Brazil's Bolsonaro fires land rights chief at urging of farm official: sources

Brazil's President Jair Bolsonaro looks on during a signing ceremony of a presidential decree providing federal organisations with free of charge publications by National Press, in Brasilia, Brazil September 30, 2019. REUTERS/Adriano Machado

BRASILIA (Reuters) - Brazil President Jair Bolsonaro has fired the head of the agency responsible for rural land rights at the urging of an official backed by the country's powerful agriculture lobby, two sources told Reuters on Monday.

The agency, known as Incra, is responsible for demarcating land for new farming settlements, often created on remote Brazilian land with no other owner, much of it in the Amazon rainforest.

FILE PHOTO: An aerial view of a tract of Amazon jungle after it was cleared by farmers in Itaituba, Para, Brazil September 26, 2019. REUTERS/Ricardo Moraes

But approvals of new deeds for these properties have virtually ground to a halt in recent years as Brazil's economy went through a deep recession and Incra faced severe budget cuts. The country's agriculture lobby has been pushing for this backlog of requests for new land deeds, some pending for more than a decade, to finally be addressed.

Bolsonaro, who won election by aligning himself closely with farmers, has fired Incra head Joao Carlos Jesus Correa under pressure from Land Issues Secretary Nabhan Garcia at the Agriculture Ministry, two people familiar with the matter said.

All of Incra's directors, who had been appointed by Correa, were also fired, the sources said.

Garcia had been calling for Correa, an active military general, to be fired for months, saying that the agency needed to act more quickly, one of the people said.

Bolsonaro's official spokesman Otavio Rego Barros declined to confirm Correa's firing, although Barros said the president had met with Garcia and the agriculture minister. The Agriculture Ministry declined to comment on the firing.
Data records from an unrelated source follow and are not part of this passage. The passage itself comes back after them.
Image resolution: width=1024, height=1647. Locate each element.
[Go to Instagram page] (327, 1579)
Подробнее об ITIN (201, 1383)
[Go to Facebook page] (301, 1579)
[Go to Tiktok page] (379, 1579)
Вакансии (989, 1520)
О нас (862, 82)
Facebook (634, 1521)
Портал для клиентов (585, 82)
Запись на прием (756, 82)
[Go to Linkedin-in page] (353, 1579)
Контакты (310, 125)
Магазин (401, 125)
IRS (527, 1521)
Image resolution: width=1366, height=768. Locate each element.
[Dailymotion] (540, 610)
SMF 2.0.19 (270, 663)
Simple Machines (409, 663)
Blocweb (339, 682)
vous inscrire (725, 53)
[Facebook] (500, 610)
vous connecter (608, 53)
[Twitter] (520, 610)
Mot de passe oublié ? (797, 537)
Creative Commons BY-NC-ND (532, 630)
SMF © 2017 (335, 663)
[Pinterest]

Correa could not be immediately reached for comment.

Garcia, a former congressman and long-time conservative leader in the farm sector, had initially been tipped to be agriculture minister but was later appointed as land issues secretary, a position newly created under Bolsonaro.

He remains an influential figure within the administration. The head of Brazil's indigenous affairs agency Funai, Franklimberg Ribeiro de Freitas, blamed Garcia for his firing in June. Bolsonaro has sought to open up indigenous reservations to mining and farming.